The idea was that the public should have a direct say over policing in their area. I do not think that has happened. Although the old police authorities may not have been the ideal system, they were certainly more accessible by the average person. I was a councillor for four very long years and in my experience, people found it very easy to speak to me directly. They would stop me in the street, in the shops or in my front garden, and they were able to give me straight feedback on anything they were concerned about. When one has one person in a role of this kind, it is much harder to speak to them and to communicate. Police authorities probably worked much better and were probably more accountable.
I was on a police authority here in London for 12 years, from its start to its finish and it worked extremely well. We respected the successive police commissioners, but we also challenged them; we made them answer to us for their decisions. I think it worked extremely well.
At the moment PCCs can hire and fire police chief constables, who continue to manage things day to day. They also set the police budget and the police precept. They write the area’s policing plan and commission a range of crime-related services such as victim support. That is a very big job, and the PCCs I have spoken to need quite a lot of office help to make those things happen. Clearly, there have been many hiccups. One big problem that I have seen several times is that the chief constable resents the police and crime commissioner, and any breakdown in that relationship makes it incredibly difficult for the PCC to do their job properly.

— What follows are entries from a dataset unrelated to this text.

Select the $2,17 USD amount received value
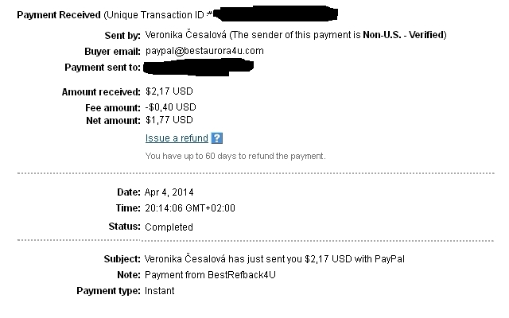 pyautogui.click(x=169, y=91)
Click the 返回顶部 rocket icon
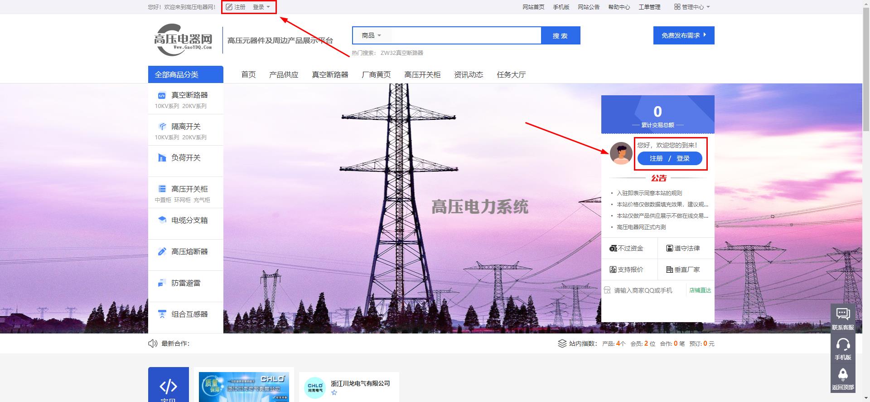The height and width of the screenshot is (402, 870). coord(842,375)
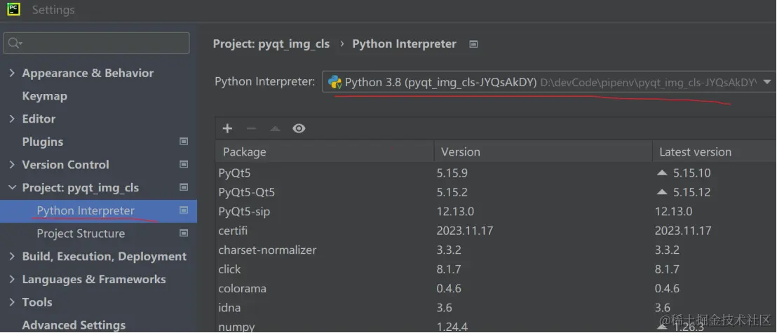Click the settings search input field

[102, 43]
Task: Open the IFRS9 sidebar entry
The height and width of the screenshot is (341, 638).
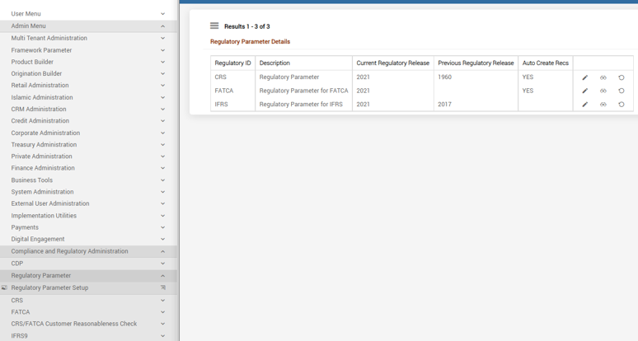Action: pyautogui.click(x=88, y=336)

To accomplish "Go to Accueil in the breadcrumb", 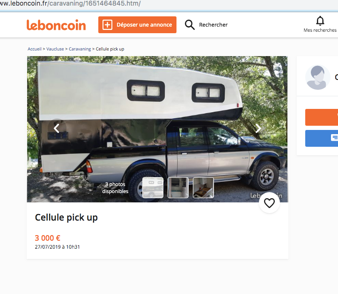I will click(35, 49).
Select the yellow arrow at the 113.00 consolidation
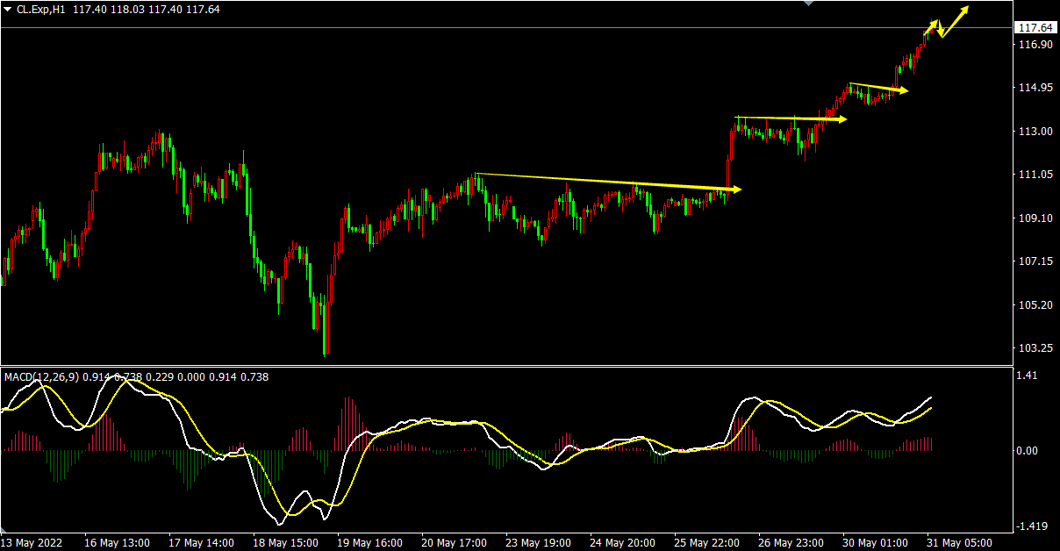This screenshot has width=1060, height=551. point(790,118)
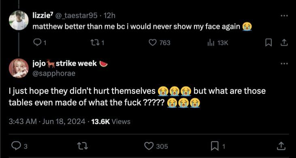
Task: View analytics for lizzie's tweet, 13K views
Action: (x=218, y=43)
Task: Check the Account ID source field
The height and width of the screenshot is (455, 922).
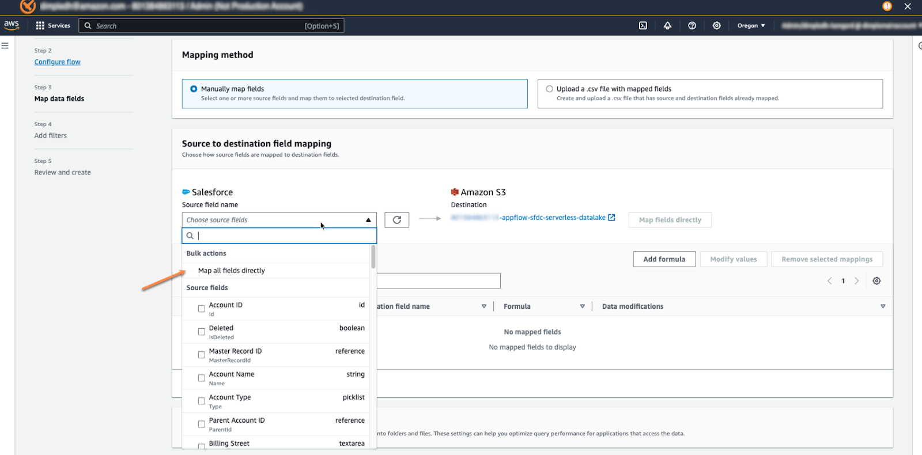Action: tap(202, 309)
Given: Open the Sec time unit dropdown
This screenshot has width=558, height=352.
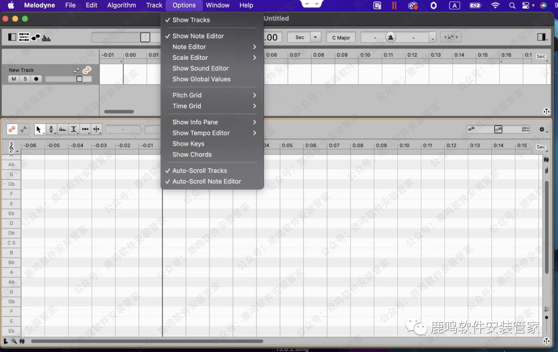Looking at the screenshot, I should tap(316, 38).
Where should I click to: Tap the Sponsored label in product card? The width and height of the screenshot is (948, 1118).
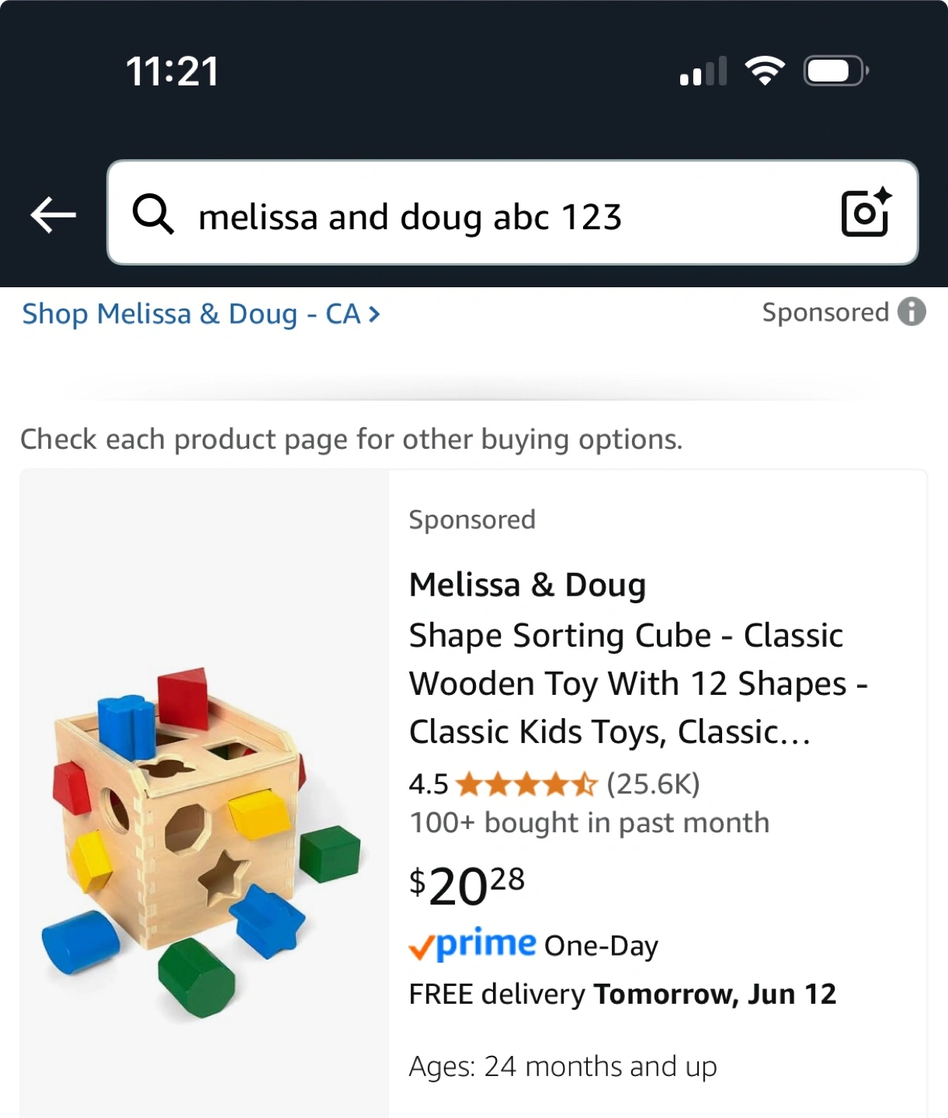[472, 519]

In March this year the Home Office produced a report on a consultation it had done on giving PCCs greater powers of competence. The consultation had a staggering 84 responses—I am sure that all the groups that responded were very important—and the majority felt that PCCs should have more power. More scrutiny and accountability was also discussed. The police and crime commissioner review has considered options to strengthen the accountability and transparency of PCCs to ensure that the public can effectively hold them to account for the exercise of their functions. Given that the public find it difficult to hold them to account now, I guess that will be welcome.
The end of the report states:“We require primary legislation to provide PCCs with these wider powers. We will seek to implement the measures through the next appropriate legislative vehicle.”
So, we will get the chance to debate this and suggest improvements. I rather think, given the nature of the debate today, that there might be a lot of amendments in the making.